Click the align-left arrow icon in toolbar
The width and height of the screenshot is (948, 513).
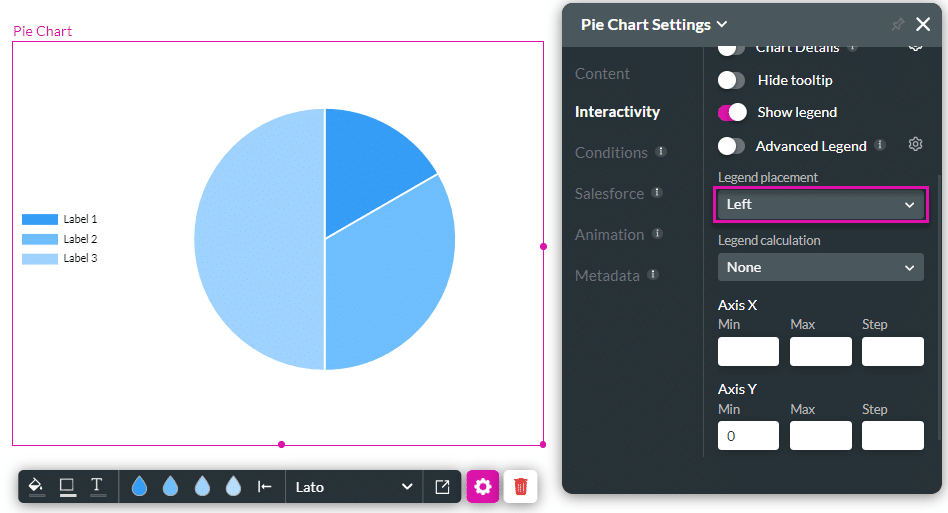(264, 487)
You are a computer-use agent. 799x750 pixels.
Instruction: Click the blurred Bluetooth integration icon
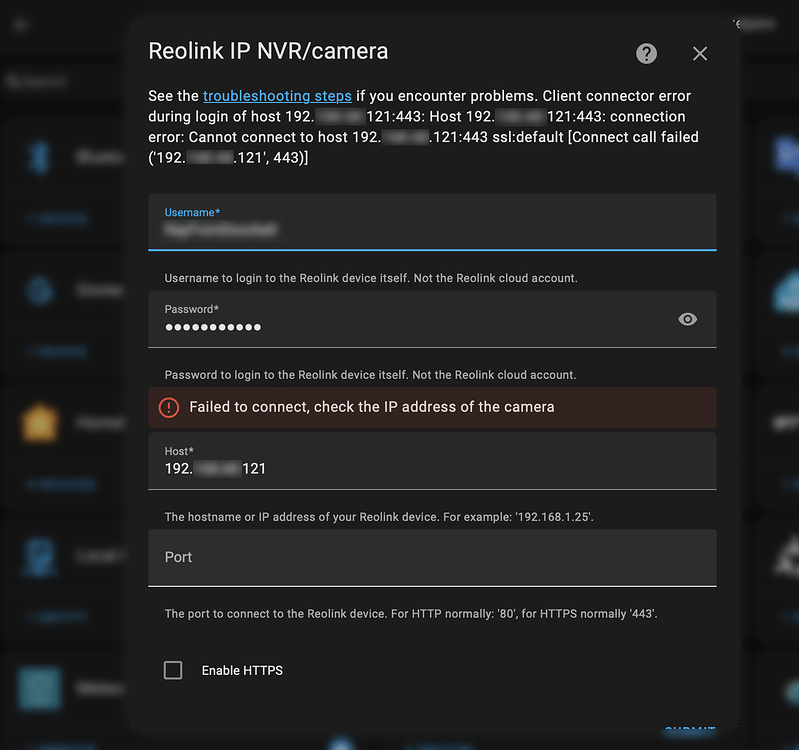point(39,157)
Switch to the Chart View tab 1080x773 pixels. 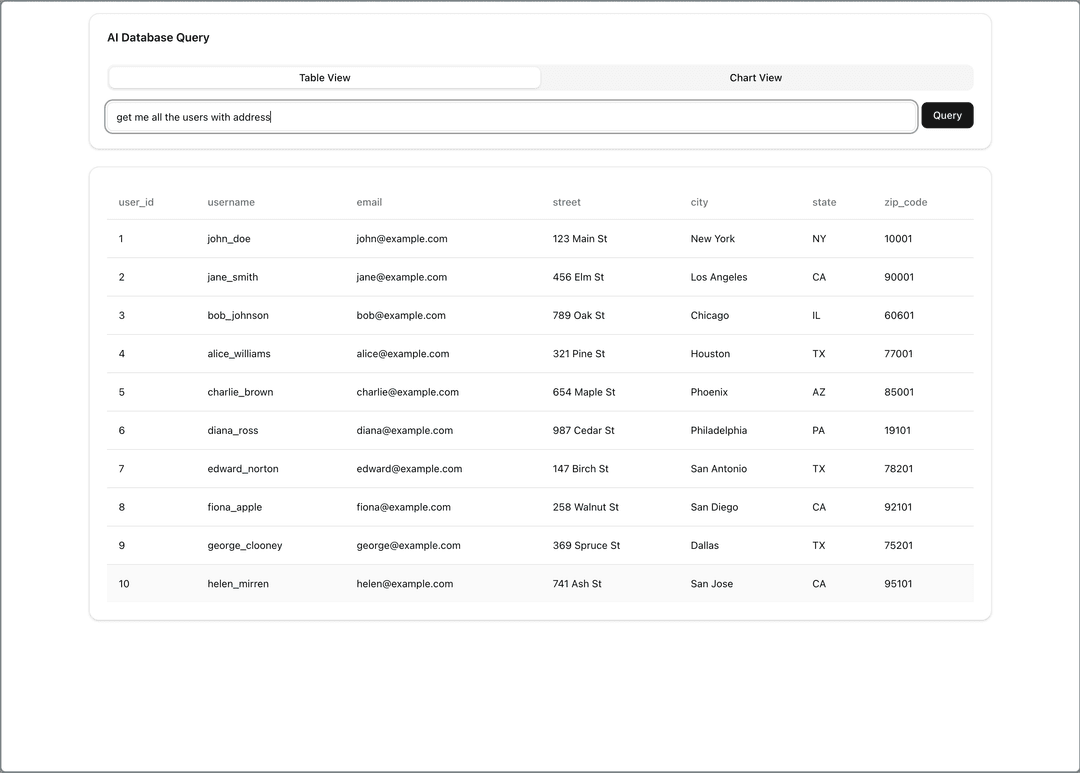coord(756,78)
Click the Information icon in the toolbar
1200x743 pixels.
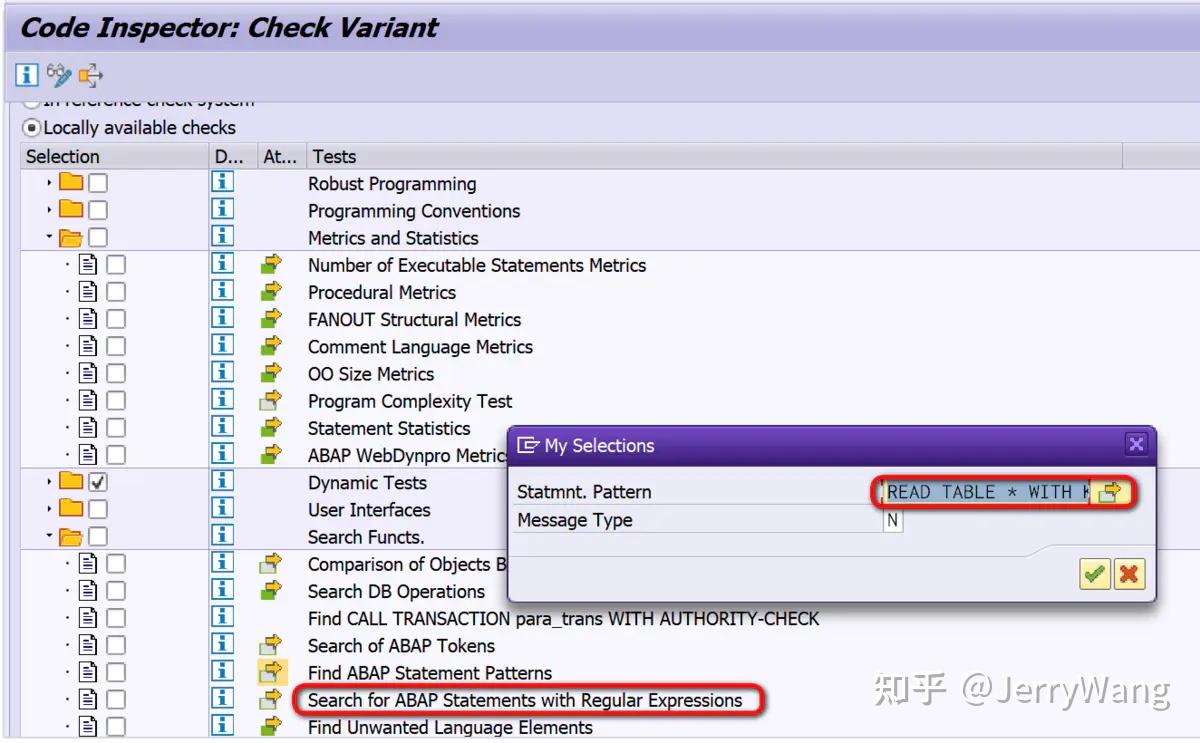25,75
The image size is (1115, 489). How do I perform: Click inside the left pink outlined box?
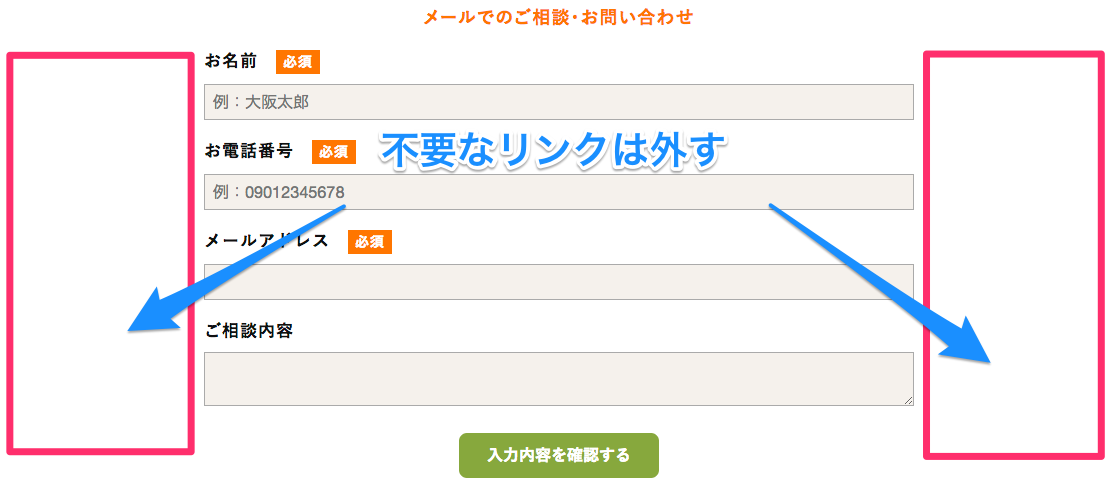click(x=100, y=253)
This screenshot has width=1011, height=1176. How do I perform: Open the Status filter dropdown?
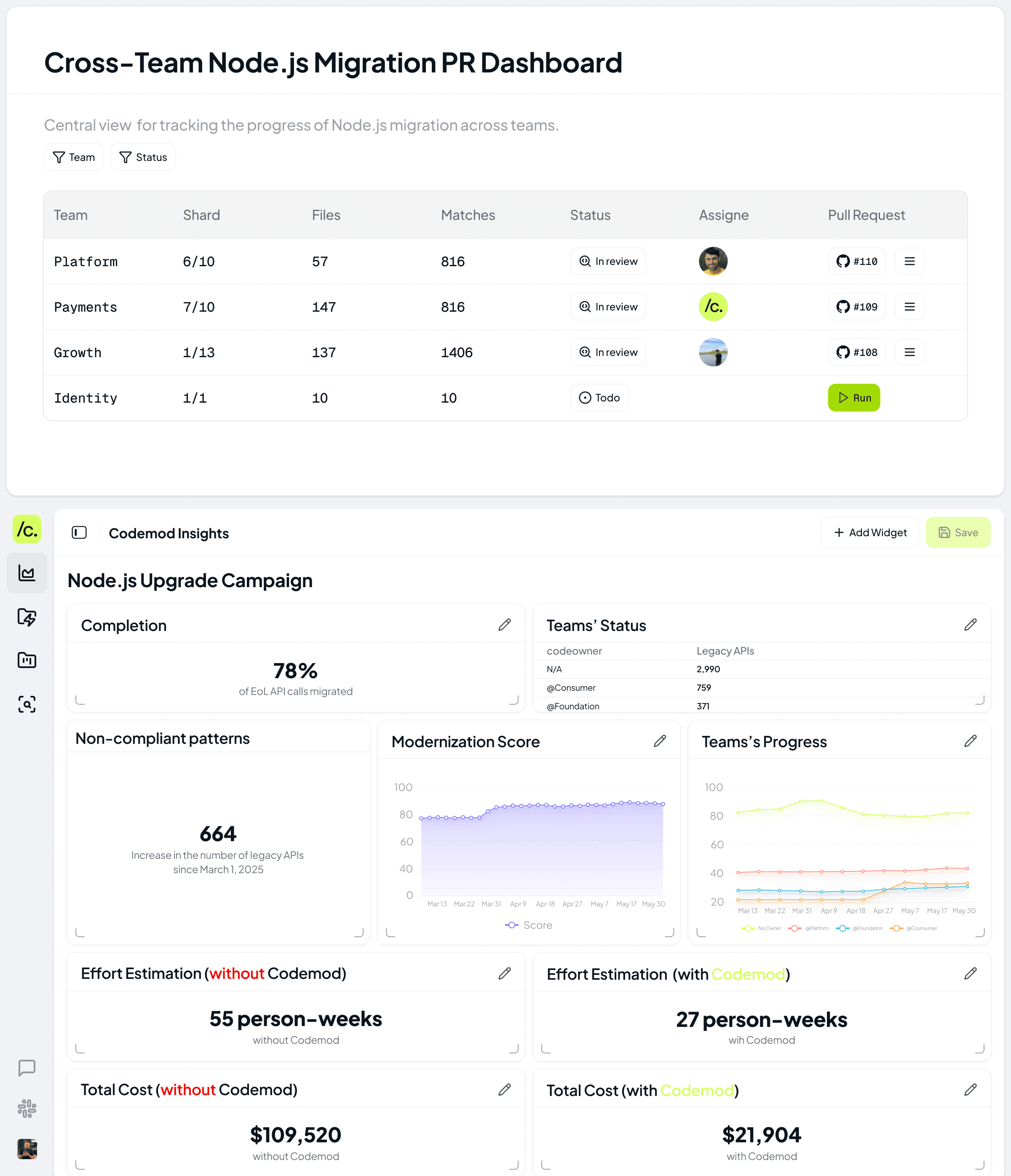pos(143,157)
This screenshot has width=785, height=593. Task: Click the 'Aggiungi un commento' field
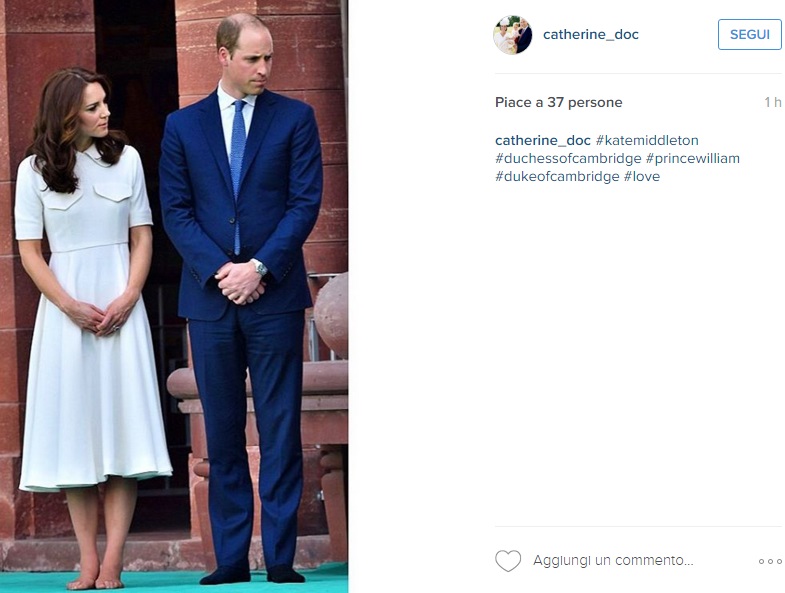pos(613,560)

--

### AIM OF THE TASK
Can you copy out word for word the lines of the material from the line with "This screenshot has width=1011, height=1176." through the end of the material, leaving out the pictures?

### ANSWER TO THIS TASK
This screenshot has width=1011, height=1176. How do I perform: Open the Status filter dropdown?
pos(143,157)
This screenshot has width=785, height=593. Task: Click the 'Aggiungi un commento' field
pos(613,560)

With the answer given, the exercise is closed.